Defendant failed to establish its entitlement to judgment as a matter of law in this action where plaintiff alleges that he was injured when he slipped and fell on an accumulation of rainwater that was approximately one inch deep in the lobby of the building where he lived. Plaintiff testified, and meteorological records showed, that it was raining heavily on the day of the accident and that the rain was accompanied by strong winds. Plaintiff also stated that when he arrived at his building the lobby doors had been blown open by the wind, causing the rain to come indoors.

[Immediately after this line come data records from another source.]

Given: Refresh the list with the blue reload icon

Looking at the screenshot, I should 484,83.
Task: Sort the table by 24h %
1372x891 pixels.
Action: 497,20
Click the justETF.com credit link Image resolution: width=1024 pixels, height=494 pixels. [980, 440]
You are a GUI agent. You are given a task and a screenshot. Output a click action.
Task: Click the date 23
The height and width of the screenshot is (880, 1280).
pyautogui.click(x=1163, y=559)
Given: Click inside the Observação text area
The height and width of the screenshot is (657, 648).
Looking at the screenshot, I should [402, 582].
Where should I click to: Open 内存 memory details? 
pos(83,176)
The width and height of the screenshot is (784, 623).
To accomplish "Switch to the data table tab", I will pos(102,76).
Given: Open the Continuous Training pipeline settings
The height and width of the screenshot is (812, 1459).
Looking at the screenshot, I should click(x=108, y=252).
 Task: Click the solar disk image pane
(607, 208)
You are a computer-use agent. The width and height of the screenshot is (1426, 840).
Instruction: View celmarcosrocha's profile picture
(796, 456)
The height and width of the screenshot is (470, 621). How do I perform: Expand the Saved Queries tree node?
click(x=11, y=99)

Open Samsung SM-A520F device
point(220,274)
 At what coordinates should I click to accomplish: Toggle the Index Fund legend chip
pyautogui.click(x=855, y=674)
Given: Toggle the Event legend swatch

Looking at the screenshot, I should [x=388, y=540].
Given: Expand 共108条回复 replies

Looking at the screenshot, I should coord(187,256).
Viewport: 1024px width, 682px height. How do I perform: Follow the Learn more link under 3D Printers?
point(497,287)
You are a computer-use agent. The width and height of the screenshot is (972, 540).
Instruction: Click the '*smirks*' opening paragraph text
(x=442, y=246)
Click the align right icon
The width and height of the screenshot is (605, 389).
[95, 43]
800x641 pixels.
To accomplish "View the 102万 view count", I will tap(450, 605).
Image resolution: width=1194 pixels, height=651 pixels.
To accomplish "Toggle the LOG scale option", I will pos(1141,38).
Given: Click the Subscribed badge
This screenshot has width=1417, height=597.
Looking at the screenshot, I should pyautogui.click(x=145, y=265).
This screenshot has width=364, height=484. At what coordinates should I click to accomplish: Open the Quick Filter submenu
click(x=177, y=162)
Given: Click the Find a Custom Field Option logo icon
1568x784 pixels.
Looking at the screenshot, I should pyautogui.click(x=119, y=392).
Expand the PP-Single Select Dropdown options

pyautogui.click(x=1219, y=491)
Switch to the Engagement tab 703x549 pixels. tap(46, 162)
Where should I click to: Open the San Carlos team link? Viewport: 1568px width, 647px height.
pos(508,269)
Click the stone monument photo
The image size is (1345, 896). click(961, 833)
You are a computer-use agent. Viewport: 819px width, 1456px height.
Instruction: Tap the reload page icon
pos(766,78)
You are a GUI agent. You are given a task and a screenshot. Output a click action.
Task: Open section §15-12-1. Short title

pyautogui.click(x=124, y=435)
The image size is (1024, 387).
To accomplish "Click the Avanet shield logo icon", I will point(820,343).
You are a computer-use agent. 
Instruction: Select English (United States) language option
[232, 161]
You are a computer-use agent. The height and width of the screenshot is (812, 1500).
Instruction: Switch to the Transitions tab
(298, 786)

Defendant seeks to rely on the "storm in progress" doctrine to relieve itself of liability. However, the condition described by plaintiff, namely the flooding of the building's lobby, is distinguishable from those instances where the doctrine is typically applied (compare Richardson v S.I.K. Assoc., L.P., 102 AD3d 554 [1st Dept 2013]; Hussein v New York City Tr. Auth., 266 AD2d 146 [1st Dept 1999]). Moreover, even where the doctrine is available for such indoor accidents, "all of the circumstances regarding a defendant's maintenance efforts must be scrutinized in ascertaining whether the defendant exercised reasonable care in remedying a dangerous condition" (Pomahac v TrizecHahn 1065 Ave. of Ams., LLC, 65 AD3d 462, 465-466 [1st Dept 2009]). Here, defendant failed to present sufficient evidence to establish that it took reasonable measures to remedy the allegedly dangerous condition. Defendant's witnesses [*2]did not aver that any such action was taken during their shifts, and they offered no knowledge of any action taken after their shifts ended, which was several hours before plaintiff's fall. Concur—Friedman, J.P., Sweeny, Renwick, Richter and Román, JJ.